= Problem requirements =
An exact copy of all records is expected, minus the images.

= Source information =

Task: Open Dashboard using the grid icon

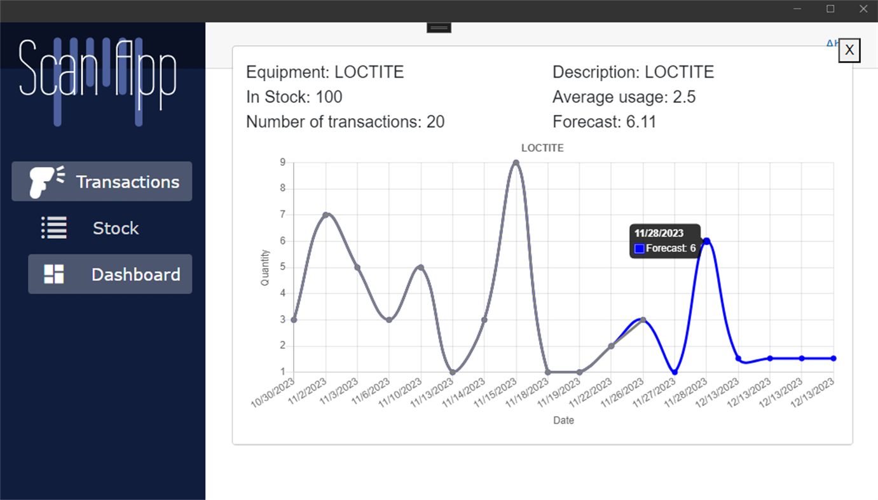Action: click(53, 274)
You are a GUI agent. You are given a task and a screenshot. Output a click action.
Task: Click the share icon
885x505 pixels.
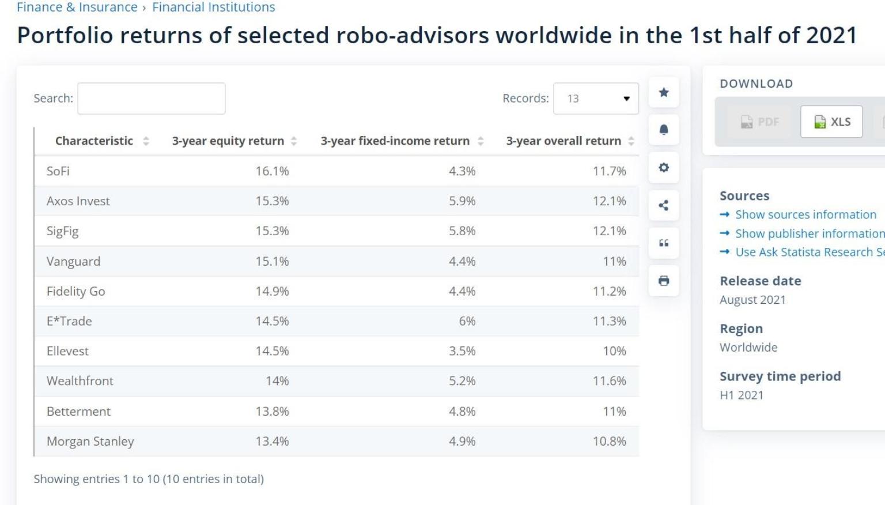(x=664, y=205)
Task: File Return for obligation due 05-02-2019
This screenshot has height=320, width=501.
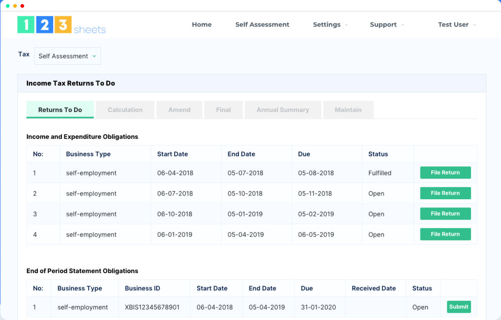Action: tap(445, 213)
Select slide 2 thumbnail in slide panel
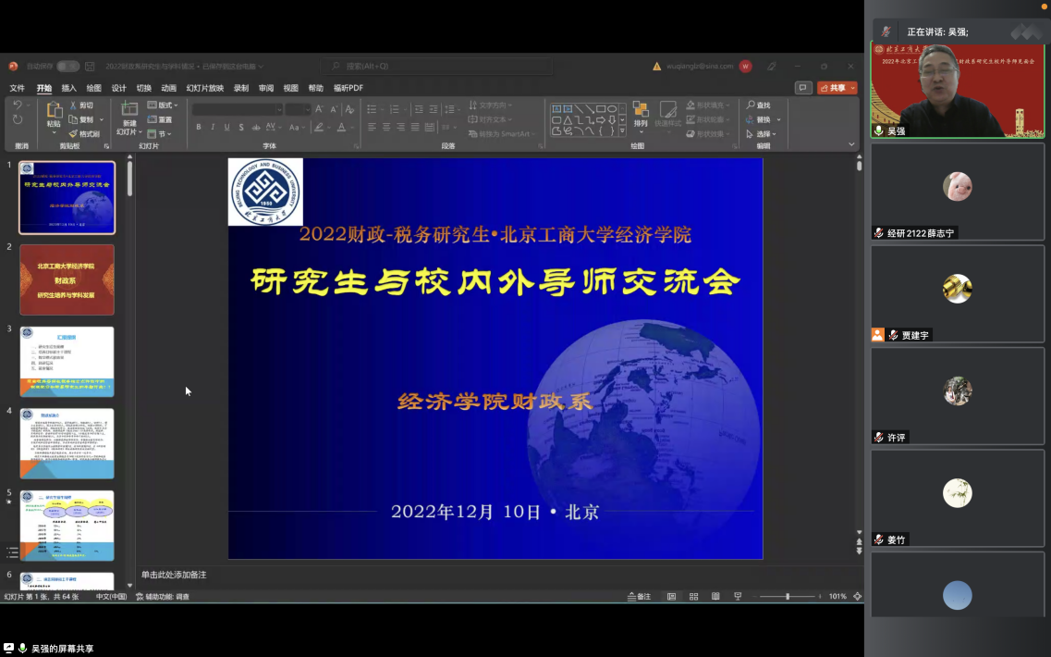The height and width of the screenshot is (657, 1051). [67, 279]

= Response area =
Task: Open Dashboard using the grid icon

Action: click(53, 274)
You are a GUI agent. You are given a task and a screenshot. Output a click action.
Task: Click the share icon
885x505 pixels.
(x=664, y=205)
Task: File Return for obligation due 05-02-2019
This screenshot has height=320, width=501.
Action: tap(445, 213)
Select slide 2 thumbnail in slide panel
The height and width of the screenshot is (657, 1051). [67, 279]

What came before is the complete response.